Publié le : 28/01/2010


Nous et le Rapport Aghion

Le document remis à la ministre et signé par P. Aghion, un universitaire qui ne travaille pas en France, est de fait une production de bonne qualité pour un travail de compilation et d'application de modèles macroéconomiques vraisemblablement confié à un groupe d'étudiants américains. Sur 50 pages et beaucoup de schéma, nombre d'entre eux restent dans leur langue d'origine.
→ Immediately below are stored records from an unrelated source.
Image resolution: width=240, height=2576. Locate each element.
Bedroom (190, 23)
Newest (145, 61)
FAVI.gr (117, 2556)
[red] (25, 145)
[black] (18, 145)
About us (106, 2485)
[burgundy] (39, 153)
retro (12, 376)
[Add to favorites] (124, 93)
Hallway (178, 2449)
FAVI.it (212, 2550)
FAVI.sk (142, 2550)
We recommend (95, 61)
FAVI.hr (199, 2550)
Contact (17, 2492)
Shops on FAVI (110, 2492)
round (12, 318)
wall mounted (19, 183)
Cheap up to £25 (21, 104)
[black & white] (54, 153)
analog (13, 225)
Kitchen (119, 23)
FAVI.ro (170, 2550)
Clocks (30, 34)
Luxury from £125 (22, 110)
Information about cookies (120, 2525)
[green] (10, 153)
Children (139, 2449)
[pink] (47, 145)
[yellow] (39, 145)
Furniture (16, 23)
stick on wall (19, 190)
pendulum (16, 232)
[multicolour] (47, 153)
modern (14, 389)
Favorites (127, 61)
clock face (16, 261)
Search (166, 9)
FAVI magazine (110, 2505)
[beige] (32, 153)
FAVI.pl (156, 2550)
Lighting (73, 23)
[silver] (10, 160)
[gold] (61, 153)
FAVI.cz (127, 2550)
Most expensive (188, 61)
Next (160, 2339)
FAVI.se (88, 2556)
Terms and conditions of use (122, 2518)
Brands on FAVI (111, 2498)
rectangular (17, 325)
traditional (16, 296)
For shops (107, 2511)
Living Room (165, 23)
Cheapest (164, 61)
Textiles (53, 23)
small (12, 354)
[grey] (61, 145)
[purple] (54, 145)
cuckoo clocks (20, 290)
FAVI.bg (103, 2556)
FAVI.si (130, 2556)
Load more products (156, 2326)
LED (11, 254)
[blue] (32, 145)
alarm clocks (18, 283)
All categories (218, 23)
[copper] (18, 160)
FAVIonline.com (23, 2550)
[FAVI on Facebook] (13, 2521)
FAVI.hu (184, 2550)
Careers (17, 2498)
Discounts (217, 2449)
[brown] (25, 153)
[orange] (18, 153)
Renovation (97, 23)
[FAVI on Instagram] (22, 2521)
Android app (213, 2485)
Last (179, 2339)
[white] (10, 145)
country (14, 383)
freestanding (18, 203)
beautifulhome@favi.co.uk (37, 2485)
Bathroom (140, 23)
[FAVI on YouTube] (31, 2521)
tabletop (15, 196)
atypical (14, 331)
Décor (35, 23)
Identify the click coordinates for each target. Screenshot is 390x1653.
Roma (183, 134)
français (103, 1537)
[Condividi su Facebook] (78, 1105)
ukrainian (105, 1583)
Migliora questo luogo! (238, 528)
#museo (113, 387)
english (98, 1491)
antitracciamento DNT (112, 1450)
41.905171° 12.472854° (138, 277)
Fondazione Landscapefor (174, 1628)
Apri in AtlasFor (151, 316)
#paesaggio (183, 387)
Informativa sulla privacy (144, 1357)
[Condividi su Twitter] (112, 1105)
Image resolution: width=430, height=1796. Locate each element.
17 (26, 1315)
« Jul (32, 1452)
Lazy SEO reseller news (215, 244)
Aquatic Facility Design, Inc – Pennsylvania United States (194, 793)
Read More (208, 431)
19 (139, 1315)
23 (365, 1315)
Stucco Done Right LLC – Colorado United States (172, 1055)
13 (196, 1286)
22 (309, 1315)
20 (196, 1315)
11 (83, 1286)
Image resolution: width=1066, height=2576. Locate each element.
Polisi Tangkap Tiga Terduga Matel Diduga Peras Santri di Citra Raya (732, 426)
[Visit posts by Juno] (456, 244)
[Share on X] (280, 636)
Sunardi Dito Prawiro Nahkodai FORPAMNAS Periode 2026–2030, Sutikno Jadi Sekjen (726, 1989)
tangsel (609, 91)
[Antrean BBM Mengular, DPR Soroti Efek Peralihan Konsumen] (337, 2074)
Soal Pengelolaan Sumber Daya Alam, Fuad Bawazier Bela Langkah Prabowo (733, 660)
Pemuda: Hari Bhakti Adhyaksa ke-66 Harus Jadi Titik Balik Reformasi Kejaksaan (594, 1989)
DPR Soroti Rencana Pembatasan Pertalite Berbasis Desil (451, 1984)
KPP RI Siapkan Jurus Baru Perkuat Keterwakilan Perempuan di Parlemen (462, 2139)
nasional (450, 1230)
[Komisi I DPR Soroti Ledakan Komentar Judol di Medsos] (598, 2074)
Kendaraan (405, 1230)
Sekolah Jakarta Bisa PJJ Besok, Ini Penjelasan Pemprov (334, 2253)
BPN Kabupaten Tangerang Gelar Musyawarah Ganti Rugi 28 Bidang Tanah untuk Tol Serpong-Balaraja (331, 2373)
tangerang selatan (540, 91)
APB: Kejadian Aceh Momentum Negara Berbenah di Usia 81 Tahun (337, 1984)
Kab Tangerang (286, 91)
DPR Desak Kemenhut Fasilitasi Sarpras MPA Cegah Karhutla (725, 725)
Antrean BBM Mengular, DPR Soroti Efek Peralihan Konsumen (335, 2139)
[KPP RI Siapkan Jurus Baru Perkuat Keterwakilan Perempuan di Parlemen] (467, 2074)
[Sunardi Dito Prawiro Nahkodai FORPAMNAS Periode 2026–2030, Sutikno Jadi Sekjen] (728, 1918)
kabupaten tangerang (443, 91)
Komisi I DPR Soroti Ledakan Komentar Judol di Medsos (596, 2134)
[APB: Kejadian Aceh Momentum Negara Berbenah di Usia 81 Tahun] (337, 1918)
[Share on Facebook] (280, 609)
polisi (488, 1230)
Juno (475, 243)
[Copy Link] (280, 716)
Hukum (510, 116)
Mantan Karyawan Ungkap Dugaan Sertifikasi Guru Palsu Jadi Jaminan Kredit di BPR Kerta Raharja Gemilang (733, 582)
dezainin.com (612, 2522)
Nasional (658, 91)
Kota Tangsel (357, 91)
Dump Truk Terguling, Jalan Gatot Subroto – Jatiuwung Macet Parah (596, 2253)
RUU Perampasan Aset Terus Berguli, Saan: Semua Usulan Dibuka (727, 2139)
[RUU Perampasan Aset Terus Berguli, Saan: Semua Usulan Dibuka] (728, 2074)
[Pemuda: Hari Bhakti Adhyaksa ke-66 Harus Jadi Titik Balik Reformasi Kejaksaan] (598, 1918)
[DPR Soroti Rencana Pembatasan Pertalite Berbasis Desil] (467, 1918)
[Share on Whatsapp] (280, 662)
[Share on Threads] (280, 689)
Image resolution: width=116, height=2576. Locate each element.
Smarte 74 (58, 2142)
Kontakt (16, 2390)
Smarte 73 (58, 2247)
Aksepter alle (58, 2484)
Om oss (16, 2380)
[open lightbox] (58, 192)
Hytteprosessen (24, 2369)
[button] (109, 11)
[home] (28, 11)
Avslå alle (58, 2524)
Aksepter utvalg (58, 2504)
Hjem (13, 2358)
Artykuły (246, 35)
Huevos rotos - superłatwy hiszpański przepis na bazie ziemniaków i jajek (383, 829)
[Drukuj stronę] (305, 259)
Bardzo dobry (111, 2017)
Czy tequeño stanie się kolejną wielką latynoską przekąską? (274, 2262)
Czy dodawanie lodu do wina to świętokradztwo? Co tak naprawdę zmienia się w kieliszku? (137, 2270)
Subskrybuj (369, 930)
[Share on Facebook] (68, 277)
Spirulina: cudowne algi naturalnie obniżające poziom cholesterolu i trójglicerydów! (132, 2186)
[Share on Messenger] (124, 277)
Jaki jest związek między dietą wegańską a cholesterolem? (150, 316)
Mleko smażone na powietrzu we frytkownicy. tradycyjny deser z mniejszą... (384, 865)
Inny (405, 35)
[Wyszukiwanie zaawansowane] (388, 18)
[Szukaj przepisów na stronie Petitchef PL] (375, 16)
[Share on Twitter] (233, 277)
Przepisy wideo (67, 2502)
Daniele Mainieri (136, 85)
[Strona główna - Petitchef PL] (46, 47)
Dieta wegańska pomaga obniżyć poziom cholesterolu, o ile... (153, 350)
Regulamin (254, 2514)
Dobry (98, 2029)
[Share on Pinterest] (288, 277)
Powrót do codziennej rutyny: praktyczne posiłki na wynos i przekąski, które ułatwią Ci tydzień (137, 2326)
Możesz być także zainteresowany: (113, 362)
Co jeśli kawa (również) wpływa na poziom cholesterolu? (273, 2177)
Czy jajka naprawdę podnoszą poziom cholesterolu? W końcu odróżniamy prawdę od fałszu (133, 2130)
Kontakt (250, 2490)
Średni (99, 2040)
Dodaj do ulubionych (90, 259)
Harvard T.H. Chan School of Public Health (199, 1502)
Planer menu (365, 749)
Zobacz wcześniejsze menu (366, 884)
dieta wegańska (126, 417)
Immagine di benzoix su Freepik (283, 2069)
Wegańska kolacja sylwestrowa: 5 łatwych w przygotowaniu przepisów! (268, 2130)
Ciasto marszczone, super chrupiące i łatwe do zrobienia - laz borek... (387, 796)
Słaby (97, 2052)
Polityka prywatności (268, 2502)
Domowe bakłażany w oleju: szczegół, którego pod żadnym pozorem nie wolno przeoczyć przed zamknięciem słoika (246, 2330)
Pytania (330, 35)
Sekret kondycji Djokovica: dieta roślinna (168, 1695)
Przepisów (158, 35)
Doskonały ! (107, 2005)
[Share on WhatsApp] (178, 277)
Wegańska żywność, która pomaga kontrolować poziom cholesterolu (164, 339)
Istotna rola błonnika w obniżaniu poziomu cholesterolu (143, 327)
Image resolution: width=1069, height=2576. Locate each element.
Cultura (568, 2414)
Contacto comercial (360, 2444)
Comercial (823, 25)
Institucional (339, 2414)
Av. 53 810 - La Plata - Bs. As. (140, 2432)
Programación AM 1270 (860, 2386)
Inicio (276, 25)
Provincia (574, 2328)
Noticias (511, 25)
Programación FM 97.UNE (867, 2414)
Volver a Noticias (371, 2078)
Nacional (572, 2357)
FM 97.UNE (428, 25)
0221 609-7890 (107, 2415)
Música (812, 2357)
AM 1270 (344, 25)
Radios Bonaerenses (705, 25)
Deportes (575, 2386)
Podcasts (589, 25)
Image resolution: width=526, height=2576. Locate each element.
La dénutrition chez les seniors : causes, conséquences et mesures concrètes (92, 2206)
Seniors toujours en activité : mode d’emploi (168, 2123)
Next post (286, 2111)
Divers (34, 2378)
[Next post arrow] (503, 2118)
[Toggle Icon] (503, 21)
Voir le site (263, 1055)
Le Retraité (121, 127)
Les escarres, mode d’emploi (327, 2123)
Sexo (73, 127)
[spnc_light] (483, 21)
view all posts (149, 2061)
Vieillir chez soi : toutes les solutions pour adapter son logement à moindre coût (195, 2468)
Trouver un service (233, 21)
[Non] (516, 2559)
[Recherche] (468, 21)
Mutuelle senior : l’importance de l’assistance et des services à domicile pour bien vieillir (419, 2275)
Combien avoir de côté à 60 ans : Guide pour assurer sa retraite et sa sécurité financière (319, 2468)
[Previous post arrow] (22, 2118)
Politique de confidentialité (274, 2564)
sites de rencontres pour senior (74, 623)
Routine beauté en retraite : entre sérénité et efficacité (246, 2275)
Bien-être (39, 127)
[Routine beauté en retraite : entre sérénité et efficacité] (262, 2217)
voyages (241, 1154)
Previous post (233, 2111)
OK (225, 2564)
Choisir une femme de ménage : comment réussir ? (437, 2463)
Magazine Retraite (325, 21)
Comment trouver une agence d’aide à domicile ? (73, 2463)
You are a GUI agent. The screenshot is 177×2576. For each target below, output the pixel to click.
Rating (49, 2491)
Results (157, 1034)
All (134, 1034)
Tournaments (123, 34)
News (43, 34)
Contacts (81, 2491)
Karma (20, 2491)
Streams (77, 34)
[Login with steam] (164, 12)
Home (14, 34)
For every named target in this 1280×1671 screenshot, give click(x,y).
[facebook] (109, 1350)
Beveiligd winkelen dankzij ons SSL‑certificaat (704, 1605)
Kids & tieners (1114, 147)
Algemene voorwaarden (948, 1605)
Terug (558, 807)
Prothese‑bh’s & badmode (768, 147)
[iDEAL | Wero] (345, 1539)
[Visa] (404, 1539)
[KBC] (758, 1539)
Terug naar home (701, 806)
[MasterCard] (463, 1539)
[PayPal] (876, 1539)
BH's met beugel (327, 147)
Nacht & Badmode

La part de réflexion politique est très mince. Le document ne discute pas une seule fois la logique de service public et d'aménagement des territoires (nationaux ou plus vastes), il présuppose une mobilité absolue des "bons étudiants". La vision américaine très normative de P. Aghion s'impose dans toutes les pages, mêmes celles consacrées à quelques universités européennes, voire au seul cas français abordé "l'Ecole d'Economie de Toulouse", qui justement n'est pas une université. Les liens entre les contenus enseignés, l'adossement à la recherche et les "besoins" de l'économie réelle ou plus généralement de la société -y compris dans les dimensions non professionnelles- sont ignorés. Le point de vue adopté est celui de dirigeants de grands groupes (banques, industrie ou fonds d'investissements) dans leur capacité de peser sur les choix stratégiques des établissements, à peser en tant que décideurs ultimes -y compris sur les choix scientifiques et -liés- les enseignants-chercheurs à distinguer. [les turpitudes autour de la "pandémie" grippale et des groupes pharmaceutiques éclairent cette dimension].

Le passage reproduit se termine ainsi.